Comstor drinks from its own well with UCS rollout

Distributor practises what it preaches with major Cisco datacentre technology implementation

At your servers: Comstor replaced its HP hardware with Cisco UCS technology

Cisco-focused distributor Comstor has rolled out the networking vendor's unified computing system (UCS) datacentre kit, and claims "eating our own dog food" is the ultimate recommendation for the technology.

Last year the distributor took advice on revamping its storage capabilities at its datacentres in the UK and the US. Having ascertained that such a project would cost about $5m, Comstor decided to consolidate the two datacentres into one location in Cincinnati.

At the same time, the distributor was undertaking a virtualisation project. Having previously used HP kit for its datacentre requirements, the firm decided to implement a UCS platform at the Ohio facility. The Cisco offering combined computing, networking, storage and virtualisation technologies.

Comstor's chief technology officer William Hurley claimed replacing the distributor's three HP servers would have cost $1m and provided "one-third of the computing power" of Cisco UCS.

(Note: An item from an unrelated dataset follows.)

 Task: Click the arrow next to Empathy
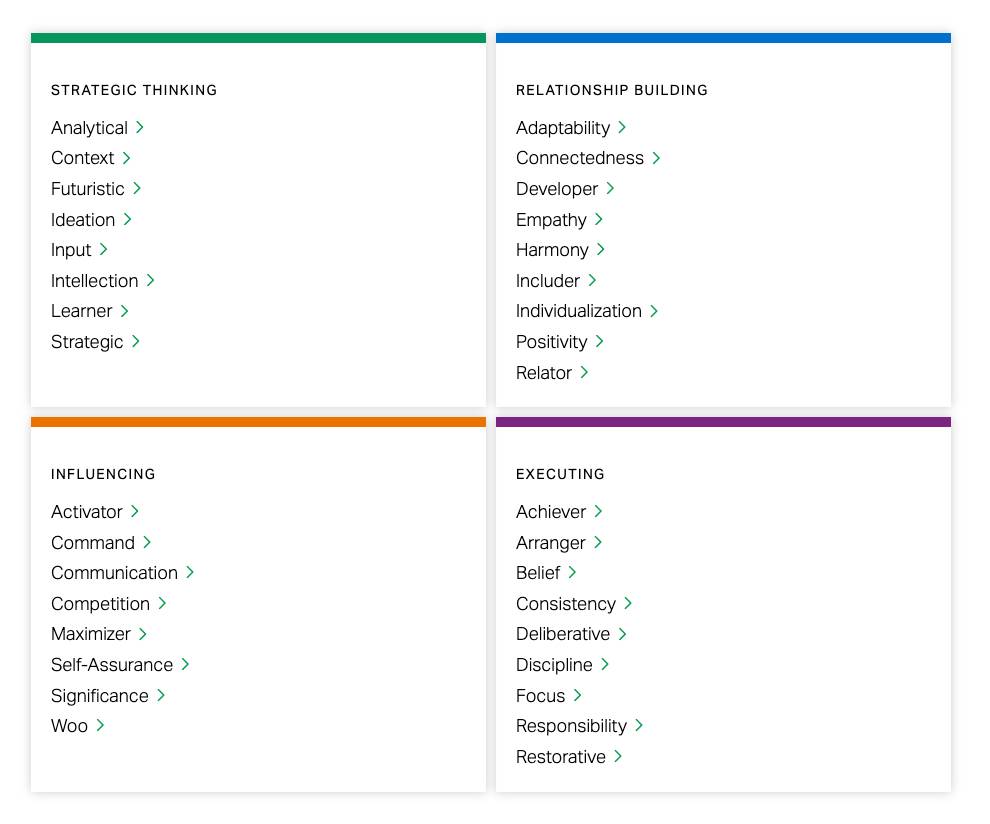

"For one-third of the price, we were able to install an entire new platform, " he added.

The key selling point of the Cisco technology was its virtualisation capabilities, said Hurley. Comstor plans to migrate its worldwide enterprise resource planning (ERP) system to the UCS platform in due course. The Westcon-owned distributor will then set about an ERP upgrade.

UCS technology provides the scope to add new applications as the ERP touch-up takes place, said Comstor. Hurley also hailed the UCS Manager product, claiming it simplifies the integration of software developed by third parties or in-house.

“We did not know when we started how exciting Cisco UCS Manager was going to be, and how it would really help us get our applications into production much more quickly and efficiently,” he explained.

“Previously, it would have taken as much as two weeks for us to acquire, install, configure and get the servers up and running. Now, it can take less than four hours.

"That is critical for test environments, because you can have as many as four images – test, pre-production, production, and performance. If you did not plan properly, each image could take even longer than two weeks.”

UCS was launched in March last year and Comstor told ChannelWeb that it had been the fourth customer worldwide to move to a UCS platform. David McNicholas, director of strategic business development at Comstor, claimed having the technology in-house helps demonstrates its power to potential customers.

“The only way IT organisations can get projects approved by executive management is if they can demonstrate the cost savings and return on investment, " he said. "Cisco UCS is really designed to address that issue on a scale not seen before.”